> [STATED GOAL 1]:
Reproduce everything in the seven-pixel camera article from "1. If you call" down to "inputs and outputs.", unchanged.
> [STATED GOAL 2]:
In the seven-pixel camera article, what second role does the I2C multiplexer on the SNAIL Vision board serve?

--- BEGIN PAGE ---

Arduino Video isn’t Quite 4K

Video resolution is always on the rise. The days of 640×480 video have given way to 720, 1080, and even 4K resolutions. There’s no end in sight. However, you need a lot of horsepower to process that many pixels. What if you have a small robot powered by a microcontroller (perhaps an Arduino) and you want it to have vision? You can’t realistically process HD video, or even low-grade video with a small processor. CORTEX systems has an open source solution: a 7 pixel camera with an I2C interface.

The files for SNAIL Vision include a bill of materials and the PCB layout. There’s software for the Vishay sensors used and provisions for mounting a lens holder to the PCB using glue. The design is fairly simple. In addition to the array of sensors, there’s an I2C multiplexer which also acts as a level shifter and a handful of resistors and connectors.

Is seven pixels enough to be useful? We don’t know, but we’d love to see some examples of using the SNAIL Vision board, or other low-resolution optical sensors with low-end microcontrollers. This seems like a cheaper mechanism than Pixy. If seven pixels are too much, you could always try one.

Thanks [Paul] for the tip.

29 thoughts on “Arduino Video isn’t Quite 4K

    1. An optical mouse only has a very short focus but there are advantages to that for some things. I was thinking of a fixed gantry CNC something (stacked axis) and using DC motors and an inverted mouse under the work envelope for feedback.

  1. It’s amazing what you can do with no computing power at all. This thing could optically recognize power outlets by shape, size and color, etc. No on board computer, only analog transistor circuits, photocells, lenses and optical masks.

      1. If you call “to determine by mathematical methods” computing, then yes. But this thing has no instruction set, no RAM, no commands. It’s not a computer in the modern sense. If this counts as a computer then so does any circuit with inputs and outputs.

--- END PAGE ---
--- BEGIN LISTED ENTRIES ---

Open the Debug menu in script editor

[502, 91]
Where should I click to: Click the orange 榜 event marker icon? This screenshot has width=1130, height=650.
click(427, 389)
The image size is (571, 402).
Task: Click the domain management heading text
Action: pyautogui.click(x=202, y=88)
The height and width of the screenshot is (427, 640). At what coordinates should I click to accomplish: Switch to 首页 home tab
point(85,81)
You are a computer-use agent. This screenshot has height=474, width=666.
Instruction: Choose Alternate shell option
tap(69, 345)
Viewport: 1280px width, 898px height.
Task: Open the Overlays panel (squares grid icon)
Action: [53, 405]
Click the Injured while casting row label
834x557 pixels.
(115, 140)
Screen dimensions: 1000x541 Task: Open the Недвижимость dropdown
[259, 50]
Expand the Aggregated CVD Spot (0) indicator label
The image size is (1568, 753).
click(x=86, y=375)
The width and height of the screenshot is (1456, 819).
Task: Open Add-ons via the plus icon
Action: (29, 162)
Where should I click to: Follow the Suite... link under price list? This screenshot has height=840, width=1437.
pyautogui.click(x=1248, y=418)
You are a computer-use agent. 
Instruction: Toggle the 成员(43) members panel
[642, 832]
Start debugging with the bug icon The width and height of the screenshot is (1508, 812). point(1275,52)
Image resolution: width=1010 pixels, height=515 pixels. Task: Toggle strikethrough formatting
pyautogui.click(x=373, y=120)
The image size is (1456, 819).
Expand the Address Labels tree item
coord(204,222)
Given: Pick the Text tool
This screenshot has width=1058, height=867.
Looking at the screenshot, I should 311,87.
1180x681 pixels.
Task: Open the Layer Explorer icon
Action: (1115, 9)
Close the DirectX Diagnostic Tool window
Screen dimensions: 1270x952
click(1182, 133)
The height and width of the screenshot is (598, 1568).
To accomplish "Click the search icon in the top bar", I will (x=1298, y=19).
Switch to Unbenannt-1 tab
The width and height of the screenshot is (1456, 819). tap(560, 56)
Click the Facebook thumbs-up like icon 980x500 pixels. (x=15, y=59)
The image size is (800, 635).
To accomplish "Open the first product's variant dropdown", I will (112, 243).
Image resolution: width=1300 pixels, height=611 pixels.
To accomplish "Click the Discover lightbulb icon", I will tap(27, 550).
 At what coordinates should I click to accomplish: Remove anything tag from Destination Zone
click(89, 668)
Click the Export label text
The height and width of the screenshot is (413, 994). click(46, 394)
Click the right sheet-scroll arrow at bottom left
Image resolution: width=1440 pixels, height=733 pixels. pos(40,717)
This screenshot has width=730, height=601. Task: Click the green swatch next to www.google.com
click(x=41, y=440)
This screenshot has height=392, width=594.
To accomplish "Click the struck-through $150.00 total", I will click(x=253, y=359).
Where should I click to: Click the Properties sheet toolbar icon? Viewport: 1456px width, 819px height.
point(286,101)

--- END LISTED ENTRIES ---

> [WRITTEN ANSWER 1]:
1. If you call “to determine by mathematical methods” computing, then yes. But this thing has no instruction set, no RAM, no commands. It’s not a computer in the modern sense. If this counts as a computer then so does any circuit with inputs and outputs.

> [WRITTEN ANSWER 2]:
It also acts as a level shifter.